What the exercise asks.
Substitute "Command" for "Instruction" in the lines from the one with "You are a computer-use agent. The" to the one with "pyautogui.click(x=47, y=388)", leaving everything else unchanged. Give back only those lines.

Record excerpts.
(begin)

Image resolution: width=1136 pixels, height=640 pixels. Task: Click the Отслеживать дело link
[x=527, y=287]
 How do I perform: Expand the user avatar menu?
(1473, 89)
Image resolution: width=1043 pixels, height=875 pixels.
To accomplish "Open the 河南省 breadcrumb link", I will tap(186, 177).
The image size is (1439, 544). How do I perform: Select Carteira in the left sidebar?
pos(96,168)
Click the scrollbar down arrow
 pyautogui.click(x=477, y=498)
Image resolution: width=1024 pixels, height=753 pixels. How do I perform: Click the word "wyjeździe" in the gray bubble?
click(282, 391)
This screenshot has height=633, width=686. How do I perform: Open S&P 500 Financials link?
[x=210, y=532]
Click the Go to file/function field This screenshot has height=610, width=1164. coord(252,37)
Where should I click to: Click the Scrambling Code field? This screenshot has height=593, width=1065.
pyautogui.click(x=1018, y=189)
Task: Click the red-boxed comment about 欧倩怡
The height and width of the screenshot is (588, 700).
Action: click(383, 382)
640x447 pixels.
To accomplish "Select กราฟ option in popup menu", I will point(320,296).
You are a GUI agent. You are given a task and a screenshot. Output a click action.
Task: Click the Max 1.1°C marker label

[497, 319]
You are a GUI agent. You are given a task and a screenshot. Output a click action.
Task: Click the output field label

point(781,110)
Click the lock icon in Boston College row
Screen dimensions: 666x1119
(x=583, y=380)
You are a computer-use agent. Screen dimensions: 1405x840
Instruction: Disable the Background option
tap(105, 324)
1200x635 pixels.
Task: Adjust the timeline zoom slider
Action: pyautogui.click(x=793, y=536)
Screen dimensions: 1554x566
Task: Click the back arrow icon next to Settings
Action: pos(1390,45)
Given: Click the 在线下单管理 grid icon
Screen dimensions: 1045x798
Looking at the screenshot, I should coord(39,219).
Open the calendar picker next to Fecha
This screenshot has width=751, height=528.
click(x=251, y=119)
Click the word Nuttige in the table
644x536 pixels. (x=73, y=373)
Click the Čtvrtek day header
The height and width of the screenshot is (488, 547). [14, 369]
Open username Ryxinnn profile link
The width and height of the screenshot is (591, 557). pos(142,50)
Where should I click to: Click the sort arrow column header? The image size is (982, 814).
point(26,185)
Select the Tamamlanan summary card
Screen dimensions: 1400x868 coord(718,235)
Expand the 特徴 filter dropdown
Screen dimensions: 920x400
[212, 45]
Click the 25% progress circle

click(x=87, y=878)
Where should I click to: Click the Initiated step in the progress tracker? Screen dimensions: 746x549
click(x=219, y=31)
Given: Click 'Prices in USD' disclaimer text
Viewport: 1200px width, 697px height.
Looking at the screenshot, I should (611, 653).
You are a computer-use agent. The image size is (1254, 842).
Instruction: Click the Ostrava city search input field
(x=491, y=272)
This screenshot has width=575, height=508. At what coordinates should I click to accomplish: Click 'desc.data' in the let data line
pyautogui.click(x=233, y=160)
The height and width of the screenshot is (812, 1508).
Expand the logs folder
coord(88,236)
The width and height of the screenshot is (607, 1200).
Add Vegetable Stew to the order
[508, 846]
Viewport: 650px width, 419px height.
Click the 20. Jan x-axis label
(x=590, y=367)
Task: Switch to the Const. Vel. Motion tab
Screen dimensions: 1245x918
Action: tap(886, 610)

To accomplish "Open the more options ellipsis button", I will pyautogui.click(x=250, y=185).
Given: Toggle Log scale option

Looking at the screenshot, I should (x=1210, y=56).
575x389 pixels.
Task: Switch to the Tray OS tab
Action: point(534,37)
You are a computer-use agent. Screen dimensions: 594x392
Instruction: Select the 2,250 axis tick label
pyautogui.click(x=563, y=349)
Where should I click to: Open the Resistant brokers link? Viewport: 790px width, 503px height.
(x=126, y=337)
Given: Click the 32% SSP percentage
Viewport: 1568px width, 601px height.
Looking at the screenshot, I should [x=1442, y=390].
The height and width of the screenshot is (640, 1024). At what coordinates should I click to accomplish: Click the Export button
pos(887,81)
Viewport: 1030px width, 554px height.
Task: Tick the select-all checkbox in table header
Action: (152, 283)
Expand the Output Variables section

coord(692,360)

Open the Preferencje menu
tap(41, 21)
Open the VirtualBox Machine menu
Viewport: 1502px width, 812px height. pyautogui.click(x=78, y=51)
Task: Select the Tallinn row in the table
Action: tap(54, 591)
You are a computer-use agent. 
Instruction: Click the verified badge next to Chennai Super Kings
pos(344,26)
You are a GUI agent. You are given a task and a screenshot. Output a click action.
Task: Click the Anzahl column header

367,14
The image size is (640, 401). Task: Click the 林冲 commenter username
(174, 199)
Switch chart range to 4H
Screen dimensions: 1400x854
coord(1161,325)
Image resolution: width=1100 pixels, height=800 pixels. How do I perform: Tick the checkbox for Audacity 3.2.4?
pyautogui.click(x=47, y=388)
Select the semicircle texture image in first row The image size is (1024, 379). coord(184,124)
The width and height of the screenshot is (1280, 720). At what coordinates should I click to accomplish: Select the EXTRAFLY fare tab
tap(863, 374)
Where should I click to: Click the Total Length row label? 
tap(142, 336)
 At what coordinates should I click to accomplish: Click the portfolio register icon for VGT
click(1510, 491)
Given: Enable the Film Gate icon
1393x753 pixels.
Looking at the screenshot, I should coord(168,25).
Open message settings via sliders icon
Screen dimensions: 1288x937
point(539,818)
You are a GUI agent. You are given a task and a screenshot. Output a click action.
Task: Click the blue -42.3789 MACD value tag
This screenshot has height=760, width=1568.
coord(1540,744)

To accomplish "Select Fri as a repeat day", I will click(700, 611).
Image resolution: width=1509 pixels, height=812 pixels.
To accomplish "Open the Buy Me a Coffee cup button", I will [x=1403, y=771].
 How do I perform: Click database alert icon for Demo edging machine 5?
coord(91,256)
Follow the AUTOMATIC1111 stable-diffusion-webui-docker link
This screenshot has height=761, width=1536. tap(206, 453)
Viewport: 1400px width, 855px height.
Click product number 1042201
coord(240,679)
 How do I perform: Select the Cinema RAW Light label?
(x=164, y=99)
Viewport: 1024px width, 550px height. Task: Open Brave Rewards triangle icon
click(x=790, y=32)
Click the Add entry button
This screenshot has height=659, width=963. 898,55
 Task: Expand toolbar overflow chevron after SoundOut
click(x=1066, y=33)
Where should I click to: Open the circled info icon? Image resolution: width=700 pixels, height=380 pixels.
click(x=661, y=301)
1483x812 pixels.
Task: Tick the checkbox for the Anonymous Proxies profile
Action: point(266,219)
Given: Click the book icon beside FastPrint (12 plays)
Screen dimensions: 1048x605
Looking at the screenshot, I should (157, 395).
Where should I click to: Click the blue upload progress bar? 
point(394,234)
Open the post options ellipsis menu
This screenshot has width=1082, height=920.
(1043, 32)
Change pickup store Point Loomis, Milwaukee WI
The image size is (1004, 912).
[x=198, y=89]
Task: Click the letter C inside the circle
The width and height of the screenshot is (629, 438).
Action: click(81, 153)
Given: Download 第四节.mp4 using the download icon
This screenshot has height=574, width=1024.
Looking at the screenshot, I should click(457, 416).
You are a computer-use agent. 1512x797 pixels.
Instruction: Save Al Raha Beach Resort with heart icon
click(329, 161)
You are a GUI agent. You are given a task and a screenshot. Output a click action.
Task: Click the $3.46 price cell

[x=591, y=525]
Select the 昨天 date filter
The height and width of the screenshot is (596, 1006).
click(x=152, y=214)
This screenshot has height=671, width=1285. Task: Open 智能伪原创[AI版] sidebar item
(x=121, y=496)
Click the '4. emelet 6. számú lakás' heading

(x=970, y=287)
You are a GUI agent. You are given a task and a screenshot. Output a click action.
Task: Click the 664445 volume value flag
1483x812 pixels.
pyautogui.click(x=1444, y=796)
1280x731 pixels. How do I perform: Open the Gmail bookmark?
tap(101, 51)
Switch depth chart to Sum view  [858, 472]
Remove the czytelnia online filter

(end)

Right answer.
You are a computer-use agent. The image size is (1254, 842).
Command: Click the Ostrava city search input field
(x=491, y=272)
This screenshot has width=575, height=508. At what coordinates should I click to accomplish: Click 'desc.data' in the let data line
pyautogui.click(x=233, y=160)
The height and width of the screenshot is (812, 1508).
Expand the logs folder
coord(88,236)
The width and height of the screenshot is (607, 1200).
Add Vegetable Stew to the order
[508, 846]
Viewport: 650px width, 419px height.
Click the 20. Jan x-axis label
(x=590, y=367)
Task: Switch to the Const. Vel. Motion tab
Screen dimensions: 1245x918
Action: tap(886, 610)

To accomplish "Open the more options ellipsis button", I will pyautogui.click(x=250, y=185).
Given: Toggle Log scale option

Looking at the screenshot, I should (x=1210, y=56).
575x389 pixels.
Task: Switch to the Tray OS tab
Action: point(534,37)
You are a computer-use agent. Screen dimensions: 594x392
Command: Select the 2,250 axis tick label
pyautogui.click(x=563, y=349)
Where should I click to: Open the Resistant brokers link? Viewport: 790px width, 503px height.
(x=126, y=337)
Given: Click the 32% SSP percentage
Viewport: 1568px width, 601px height.
Looking at the screenshot, I should [x=1442, y=390].
The height and width of the screenshot is (640, 1024). At what coordinates should I click to accomplish: Click the Export button
pos(887,81)
Viewport: 1030px width, 554px height.
Task: Tick the select-all checkbox in table header
Action: (152, 283)
Expand the Output Variables section

coord(692,360)

Open the Preferencje menu
tap(41, 21)
Open the VirtualBox Machine menu
Viewport: 1502px width, 812px height. pyautogui.click(x=78, y=51)
Task: Select the Tallinn row in the table
Action: tap(54, 591)
You are a computer-use agent. 
Command: Click the verified badge next to Chennai Super Kings
pos(344,26)
You are a GUI agent. You are given a task and a screenshot. Output a click action.
Task: Click the Anzahl column header

367,14
The image size is (640, 401). Task: Click the 林冲 commenter username
(174, 199)
Switch chart range to 4H
Screen dimensions: 1400x854
coord(1161,325)
Image resolution: width=1100 pixels, height=800 pixels. How do I perform: Tick the checkbox for Audacity 3.2.4?
pyautogui.click(x=47, y=388)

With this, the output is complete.